§ **TASK DIRECTIONS**:
Within the entries below, output exactly the lines between the line containing "Where should I click to: Increase" and the line containing "Task: Click the hourglass-logo", inclusive, and omit any picture.

═══ RECORDS FOR THIS TASK ═══

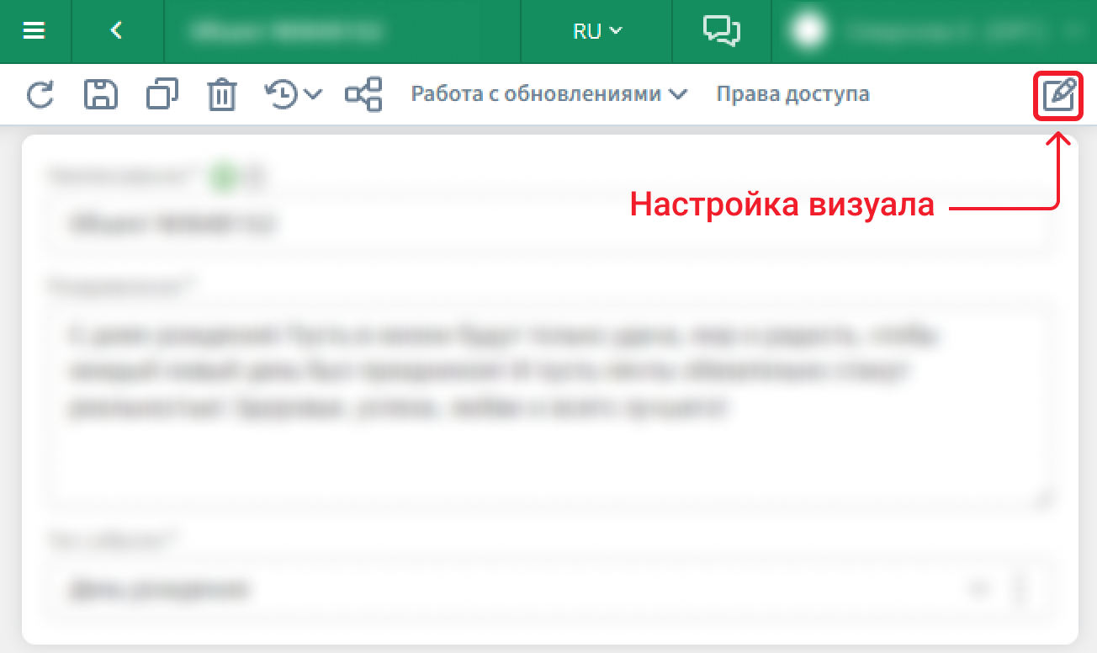This screenshot has width=1097, height=653.
Task: Save the object using the floppy disk icon
Action: [x=100, y=94]
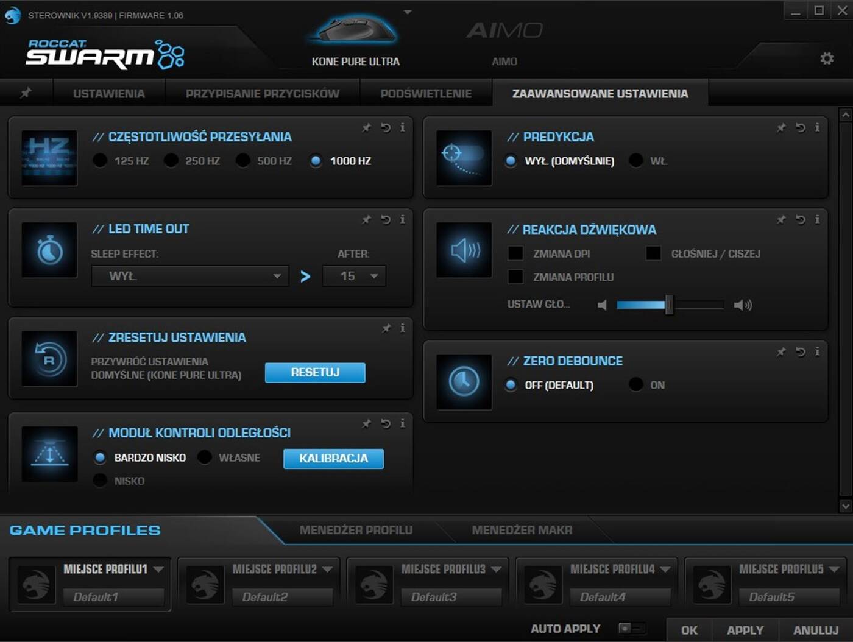The height and width of the screenshot is (642, 853).
Task: Click the distance control module icon
Action: click(49, 454)
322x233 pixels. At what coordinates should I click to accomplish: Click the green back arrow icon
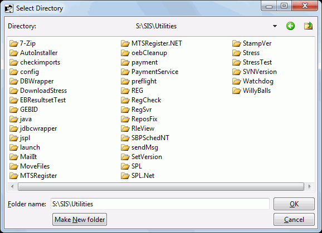[290, 26]
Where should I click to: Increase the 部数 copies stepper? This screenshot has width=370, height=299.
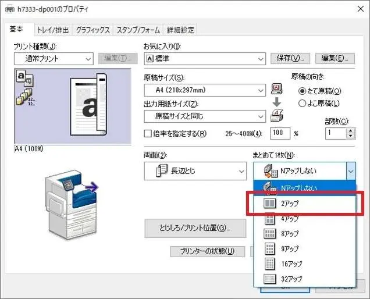[350, 130]
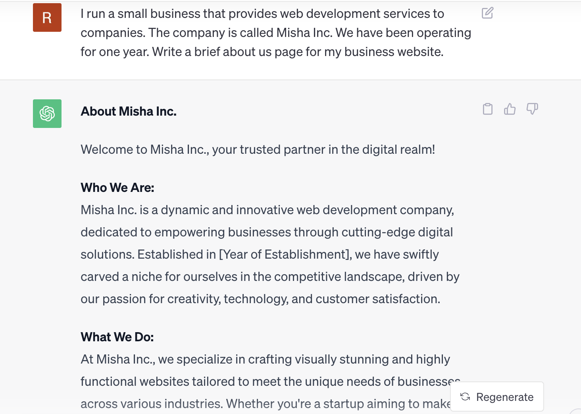Select the About Misha Inc. heading
This screenshot has width=581, height=414.
129,111
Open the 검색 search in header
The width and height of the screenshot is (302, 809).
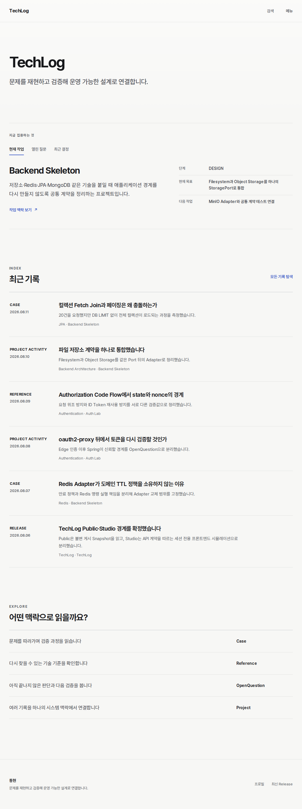[270, 11]
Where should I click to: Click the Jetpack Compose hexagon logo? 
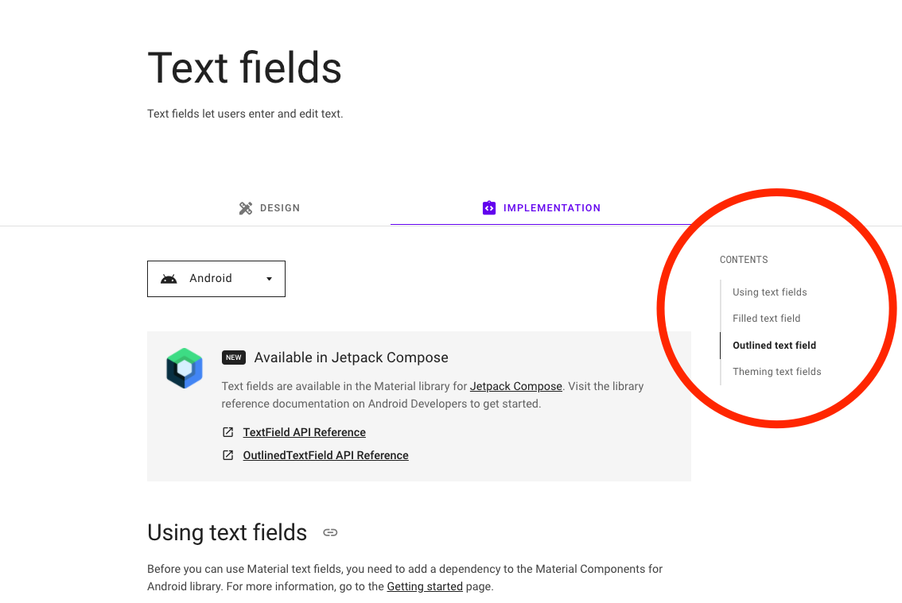184,368
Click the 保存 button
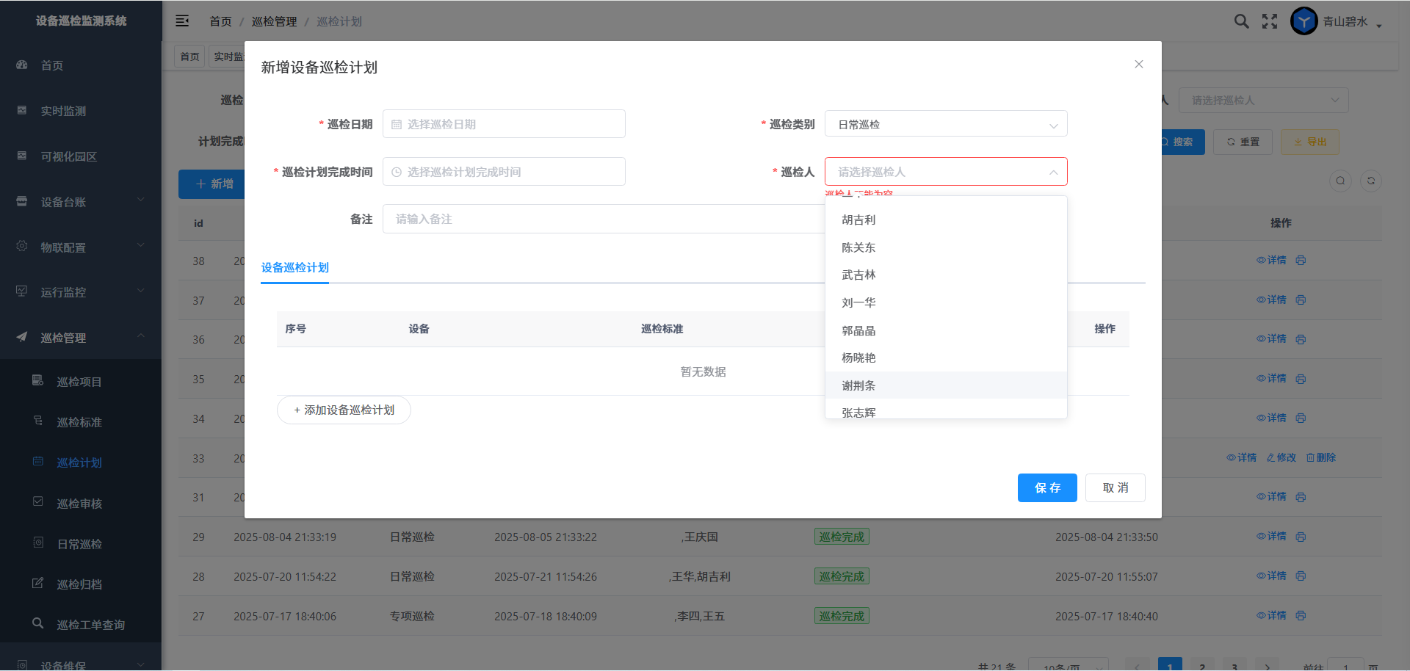Screen dimensions: 1410x671 (x=1046, y=487)
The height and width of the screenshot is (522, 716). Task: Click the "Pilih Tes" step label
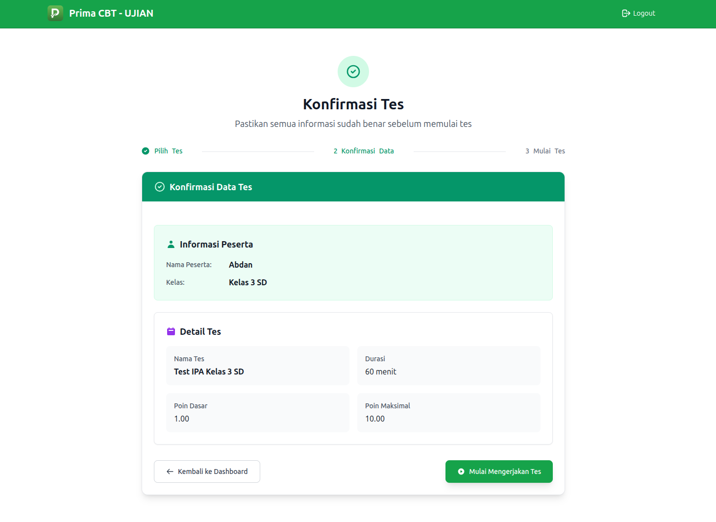(x=168, y=150)
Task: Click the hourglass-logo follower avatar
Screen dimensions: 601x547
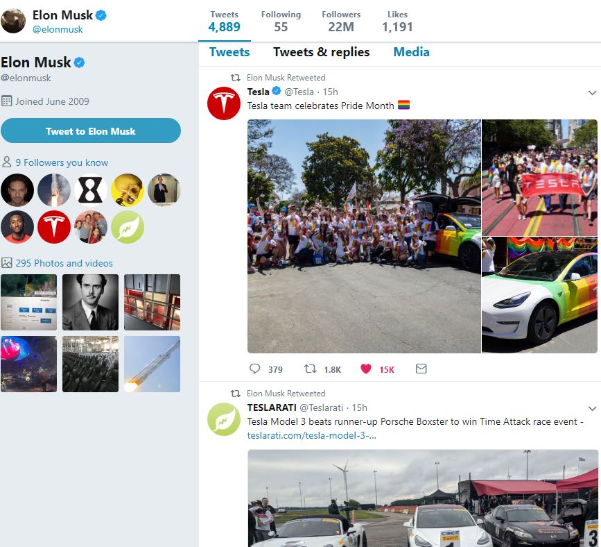Action: click(x=90, y=190)
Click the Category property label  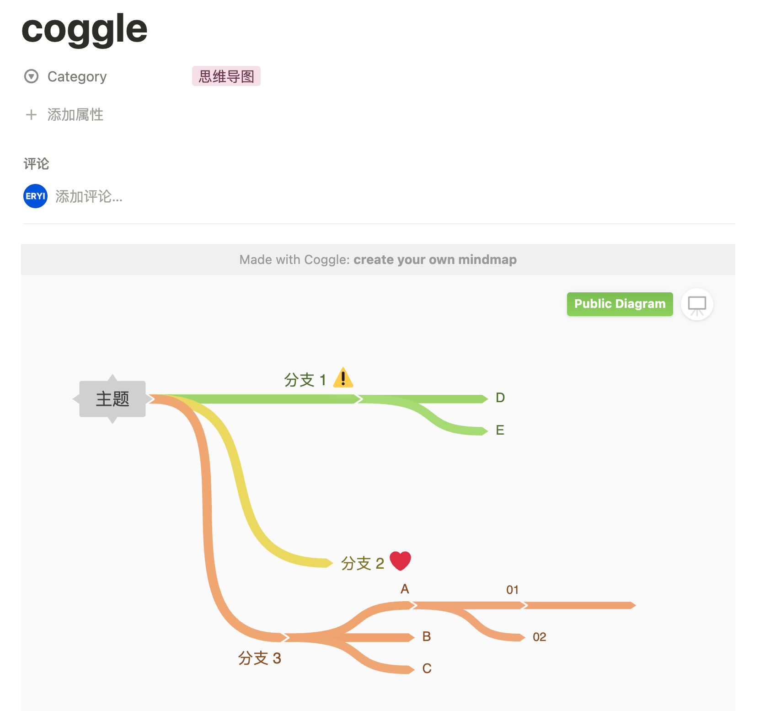coord(77,76)
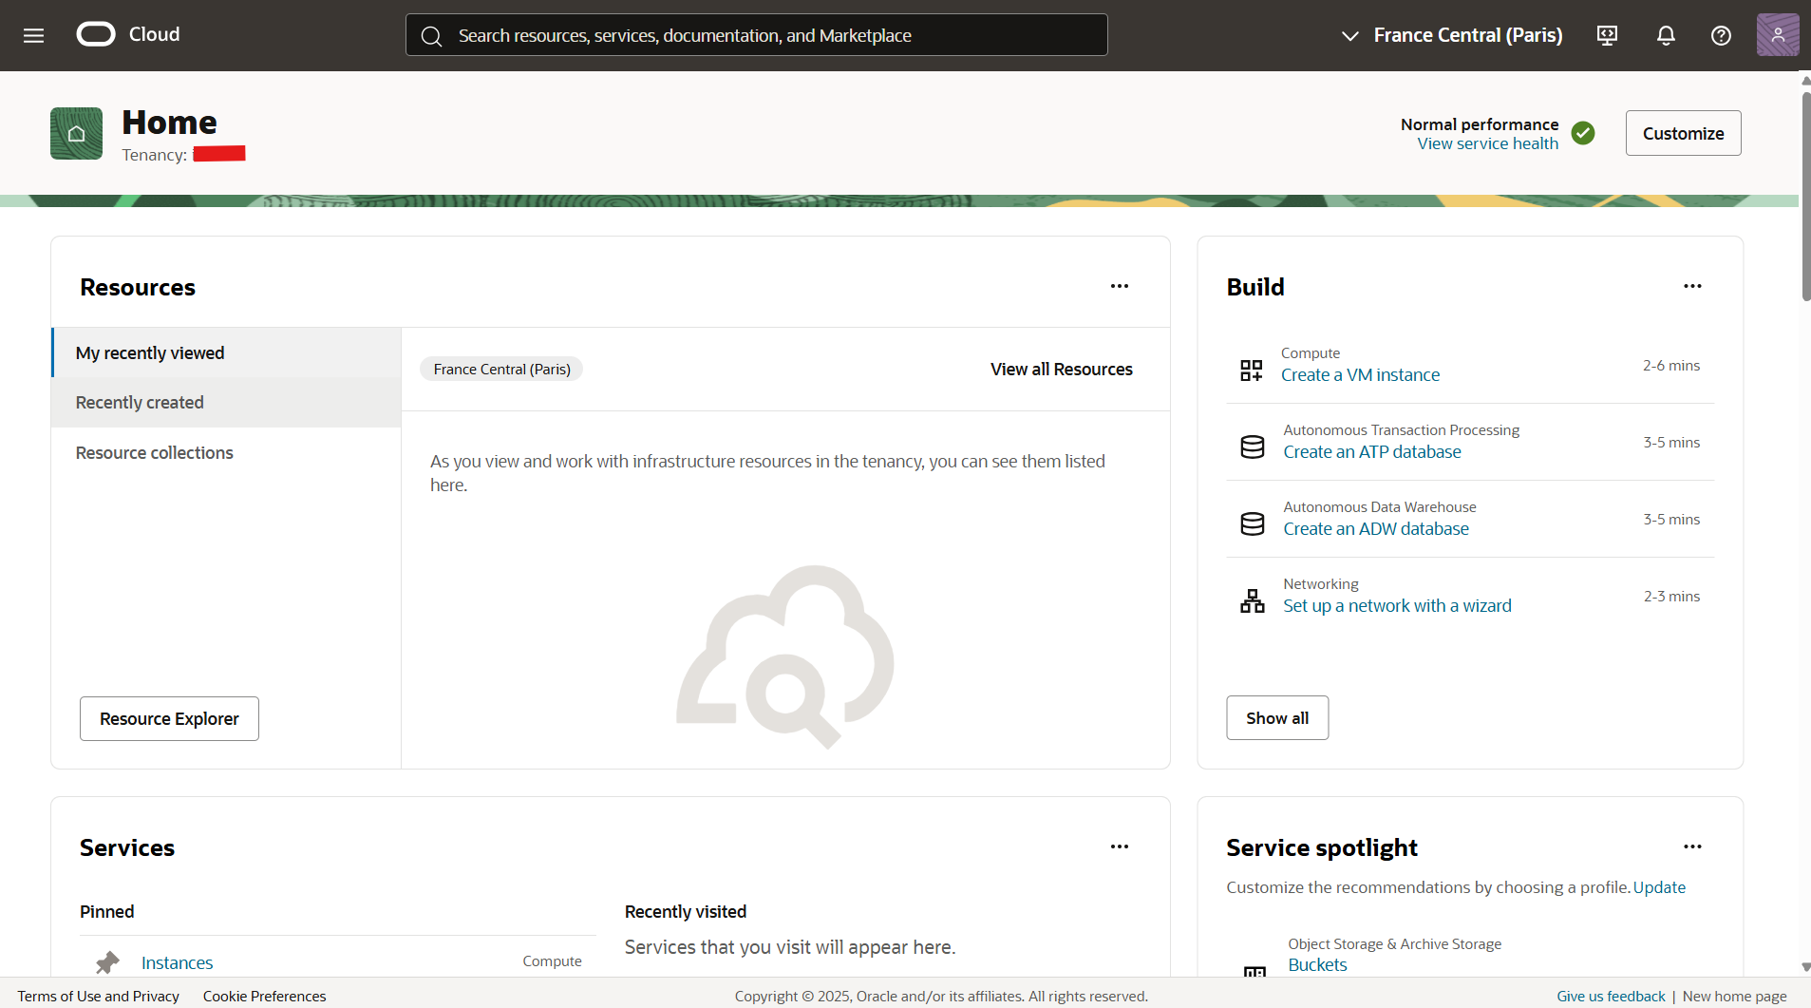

═══

§ **RESULT OF THIS EXERCISE**:
Where should I click to: Increase the 部数 copies stepper? This screenshot has width=370, height=299.
[350, 130]
Select the About Misha Inc. heading
This screenshot has width=581, height=414.
129,111
Open the 검색 search in header
The width and height of the screenshot is (302, 809).
[270, 11]
Where should I click to: Click the Jetpack Compose hexagon logo? 
184,368
Click the 保存 button
Screen dimensions: 1410x671 (x=1046, y=487)
The height and width of the screenshot is (522, 716). Task: Click the "Pilih Tes" step label
(x=168, y=150)
Task: Click the hourglass-logo follower avatar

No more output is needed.